Уже на ранних этапах капитализма власть и деньги стали сопоставимыми величинами. Любое количество денег свободно могло конвертироваться в определенное количество власти. Это что касается классического капитализма. Сейчас во власть может уже превратиться что угодно: раса, национальность, возраст (молодость прежде всего), внешность (красота, разумеется), пол, элементарные знания, технические навыки, ловкость, глупость, страх. Носить человеческую кожу – желтую, белую или черную – это тоже значит участвовать в играх власти! Элементарная логика власти: позовем черных в шоу-бизнес – и тем самым приручим их, интегрируем в «общество спектакля». Дадим палестинцам игрушечную, смехотворную автономию – и тем самым нейтрализуем их революционное движение.
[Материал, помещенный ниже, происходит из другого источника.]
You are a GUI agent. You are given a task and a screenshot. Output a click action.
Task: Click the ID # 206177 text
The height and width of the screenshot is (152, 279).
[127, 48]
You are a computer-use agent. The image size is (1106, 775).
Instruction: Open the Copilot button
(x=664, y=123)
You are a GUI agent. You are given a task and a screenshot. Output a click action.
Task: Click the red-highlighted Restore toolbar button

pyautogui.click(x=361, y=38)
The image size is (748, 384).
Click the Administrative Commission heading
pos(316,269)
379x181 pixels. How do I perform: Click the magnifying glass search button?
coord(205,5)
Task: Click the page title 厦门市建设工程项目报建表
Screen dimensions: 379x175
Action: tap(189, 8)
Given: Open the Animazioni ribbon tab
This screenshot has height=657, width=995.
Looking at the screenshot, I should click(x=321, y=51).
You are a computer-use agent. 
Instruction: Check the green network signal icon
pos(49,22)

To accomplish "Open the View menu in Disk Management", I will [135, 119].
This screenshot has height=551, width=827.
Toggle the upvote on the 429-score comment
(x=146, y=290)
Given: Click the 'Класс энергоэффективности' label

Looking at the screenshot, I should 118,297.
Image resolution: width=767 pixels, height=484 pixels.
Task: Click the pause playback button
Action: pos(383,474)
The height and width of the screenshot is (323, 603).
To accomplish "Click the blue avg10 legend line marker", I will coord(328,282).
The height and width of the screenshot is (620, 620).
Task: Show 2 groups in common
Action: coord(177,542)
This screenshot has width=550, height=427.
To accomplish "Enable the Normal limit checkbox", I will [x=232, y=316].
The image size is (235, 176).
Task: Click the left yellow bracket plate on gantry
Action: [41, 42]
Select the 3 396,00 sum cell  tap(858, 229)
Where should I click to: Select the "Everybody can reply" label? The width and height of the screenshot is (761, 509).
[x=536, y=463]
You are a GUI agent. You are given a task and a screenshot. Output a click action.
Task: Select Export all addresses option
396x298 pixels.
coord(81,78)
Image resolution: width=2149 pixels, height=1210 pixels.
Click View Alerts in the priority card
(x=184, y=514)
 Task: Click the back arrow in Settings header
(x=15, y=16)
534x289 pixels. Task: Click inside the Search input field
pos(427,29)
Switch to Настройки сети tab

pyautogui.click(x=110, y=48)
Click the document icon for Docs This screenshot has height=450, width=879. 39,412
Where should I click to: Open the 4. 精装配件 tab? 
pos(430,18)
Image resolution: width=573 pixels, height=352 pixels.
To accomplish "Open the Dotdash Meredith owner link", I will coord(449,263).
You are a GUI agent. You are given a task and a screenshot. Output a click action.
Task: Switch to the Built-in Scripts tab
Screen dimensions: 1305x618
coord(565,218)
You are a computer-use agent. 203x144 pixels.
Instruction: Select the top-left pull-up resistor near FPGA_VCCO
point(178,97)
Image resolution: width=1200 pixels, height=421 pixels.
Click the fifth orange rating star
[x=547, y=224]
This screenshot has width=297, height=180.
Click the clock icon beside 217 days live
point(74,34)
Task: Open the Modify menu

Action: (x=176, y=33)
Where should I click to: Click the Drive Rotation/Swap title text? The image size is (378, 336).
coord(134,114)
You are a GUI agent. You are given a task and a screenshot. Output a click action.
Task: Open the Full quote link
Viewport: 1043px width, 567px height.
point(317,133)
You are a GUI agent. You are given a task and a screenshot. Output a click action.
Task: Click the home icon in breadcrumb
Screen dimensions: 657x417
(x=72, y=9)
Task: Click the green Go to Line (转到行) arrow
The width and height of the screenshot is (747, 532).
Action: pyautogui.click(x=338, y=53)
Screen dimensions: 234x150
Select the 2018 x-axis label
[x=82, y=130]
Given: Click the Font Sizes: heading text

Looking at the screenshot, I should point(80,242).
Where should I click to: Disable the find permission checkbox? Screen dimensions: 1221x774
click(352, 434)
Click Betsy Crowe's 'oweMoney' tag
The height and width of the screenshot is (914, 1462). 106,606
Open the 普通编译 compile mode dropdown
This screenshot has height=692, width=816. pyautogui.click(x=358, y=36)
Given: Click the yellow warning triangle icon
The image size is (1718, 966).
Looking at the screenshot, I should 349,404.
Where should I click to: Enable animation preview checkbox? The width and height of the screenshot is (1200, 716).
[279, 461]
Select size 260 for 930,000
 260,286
Впустим во всех и во все бациллы власти, дадим каждому маленькую, но хищную власть – и дело сделано, властные отношения работают, институции чадят, государство коптит. Таковы нелицемерные намерения власть имущих и всех, кто этому не противостоит. Так дадим же по ушам власти незамедлительно!
11. Технологии сопротивления: быть Антоненом Арто
Посвящается моей левой ягодице
Как показывает нам теория, власть практикует многочисленные системы подавления, среди которых одной из главнейших является, несомненно, нормализация.
Нормализация означает, в частности, конвенциализацию тех или иных политических, социальных и артистических практик. По закону конвенциализации, дискурсы и их носители неизменно вставляются в освященные традициями рамки и ниши, интерпретируются в институциональных нормативных терминах. Институции – академическая, авангардистская или, например, «contemporary art» – принимают на себя узаконивающие функции, процедуры бюрократической власти, иногда одобряющей, иногда порицающей, иногда вносящей в «черные списки», а иногда – в «похвальные листы». Разумеется, сами институции и выдвигаемые ими требования и нормы меняются со временем, подчас даже радикально трансформируются, но регламентирующие функции неизменно воспроизводятся.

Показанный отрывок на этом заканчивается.